きっかけがきっかけとはいえ、私が野球をちゃんと見るようになったのは祖父の死後7年、2018年のことだった。

今更「もっと早くに野球を好きになっていたら」と思うことがある。
話のネタになる程度には面白いきっかけとタイミングで野球、およびスワローズを好きになっているので、あくまでそれは結果論でしかない。
でも、祖父が存命のうちに野球を好きになれていたら?
いろんな話ができたのだろうか、一緒に中継を見られたのだろうか、なんなら球場にだって行けたのだろうか。

ふとした折に会話がしたくなる。

「大好きだった鳥谷がロッテで引退したよ」とか。
「おじいちゃんでも絶対知ってる、石川と青木はまだ現役なんだよ」とか。
「散々抑えられたであろう高津臣吾がヤクルトの監督をやってるよ」とか。
「最後の優勝と同じく、今は岡田彰布が阪神の監督に戻ってるよ」とか。

それだけじゃない。

「近本や中野は走るし守れるし、大山とサトテルは一発が怖すぎるし、投手陣を打ち崩せない」って泣きついたら得意げな顔をするんだろうな。
「今年はちょっとしんどいけど、うちの三冠王! ムネくんだってすごいでしょ!」と自慢もしたくなる。

それからそれから。
打順とかスタメンとか考えたり。
WBCならきっと大谷翔平や吉田正尚の話で盛り上がっていた。
阪神ヤクルト戦や、試合日に贔屓同士がなければ他所の試合を野次馬感覚で、祖母の料理に舌鼓を打ちながら、一緒に祖父母の家で見ていたんだろうか。

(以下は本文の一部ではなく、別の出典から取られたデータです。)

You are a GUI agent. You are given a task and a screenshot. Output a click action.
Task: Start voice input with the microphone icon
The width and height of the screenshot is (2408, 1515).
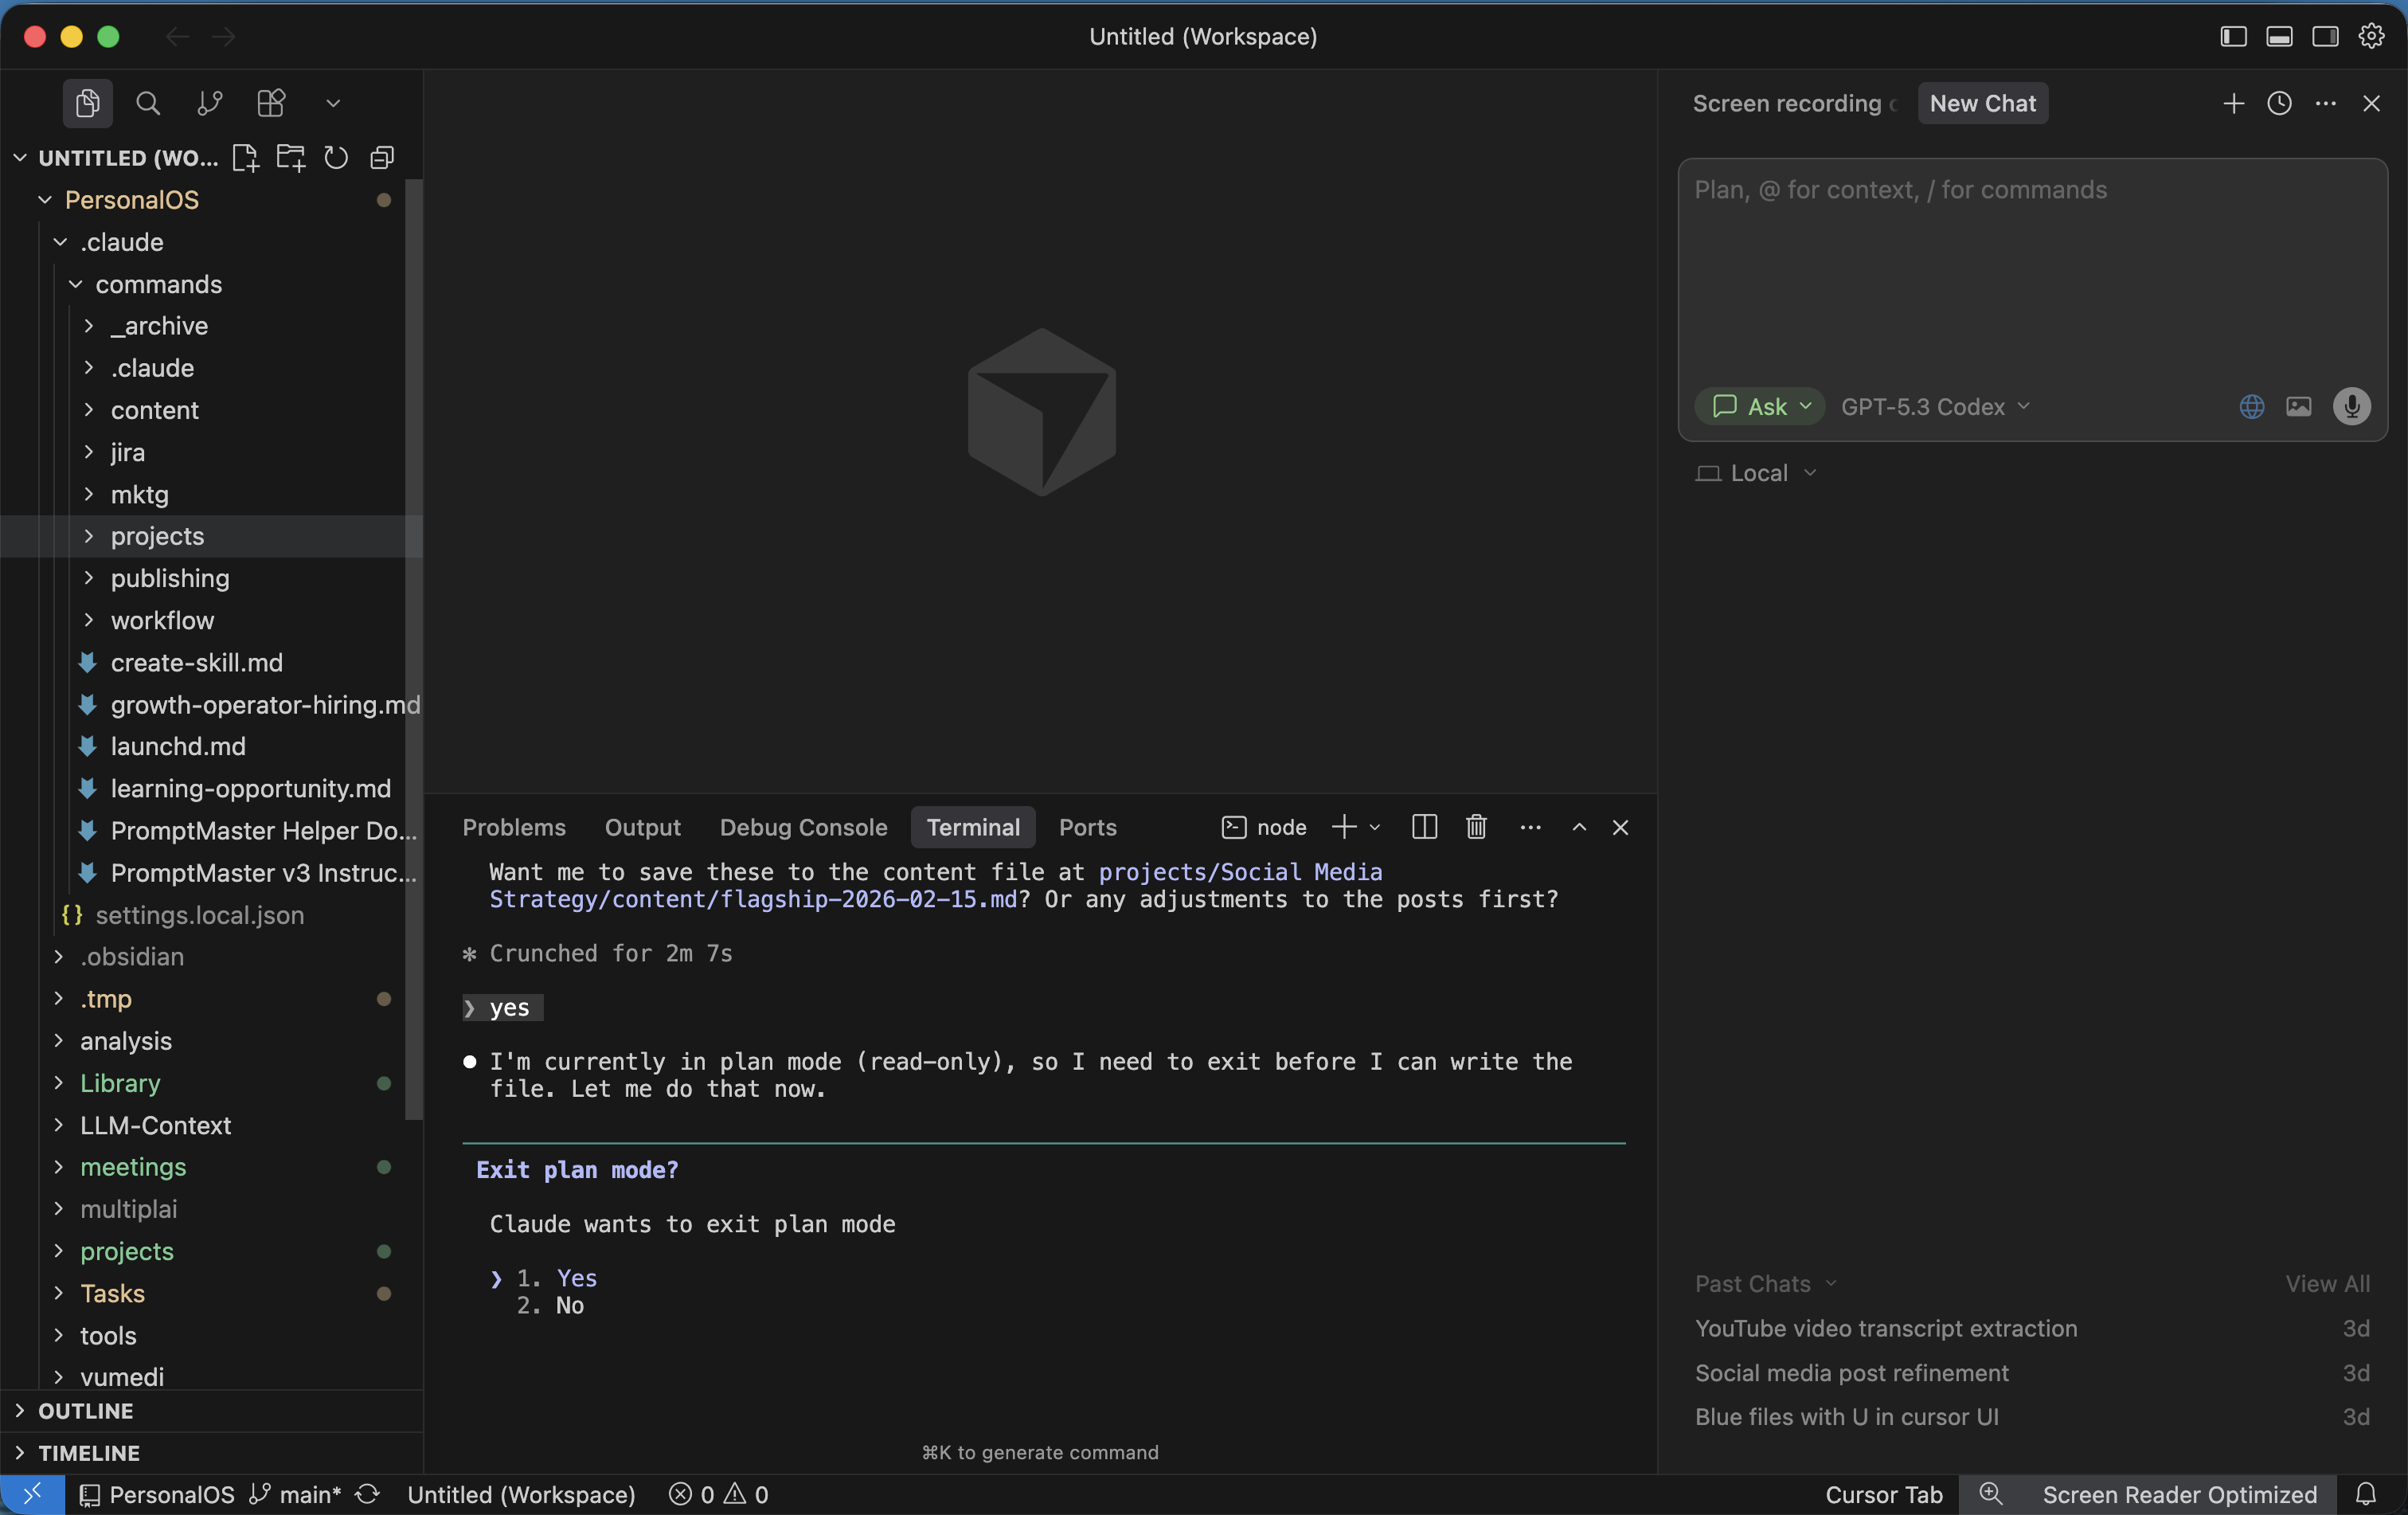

自宅と祖父母の家はかなり近く、そして便利な立地なので甲子園球場までも近い。
ならば二人で、時たまに祖母やいとこと一緒に観に行けたのかな、とも思ってしまう。

二人一緒に内野三塁側の車椅子席でビールを飲んでいたかと思うとなんだかちょっとワクワクした。
「私がおつまみ買ってくるから」って二人でビール片手にジャンボ焼鳥でも食べていたんだろうか。
それぞれラッキーセブンで得意げにジェット風船と傘を見せあっていたかもしれない。

いろいろ想像してみて少し寂しくなってしまった。
一度彼と野球を観てみたかった。野球の話をしてみたかった。
それだけじゃなくて他愛のない話だってまたしたい。

そろそろお盆だし、ちょっとくらい帰ってきてくれないかな――なんて考えつつ旧祖父母宅に向かう。
4月に甲子園でお供え物としてタイガース仕様のそうめんを買ったはいいものの、今の今までお供えできていなかったのだ。

合鍵で上がり込んでそうめんを供え、お鈴を鳴らして仏壇に手を合わせ、壁の額縁で笑う祖父母に手を振って家を後にする。
毎日手入れをされてはいるが住人はいなくなってしまった家の壁には、思い出の写真がたくさん増えて、飾られていたはずの鳥谷のユニフォームなんかとっくになくなっていた。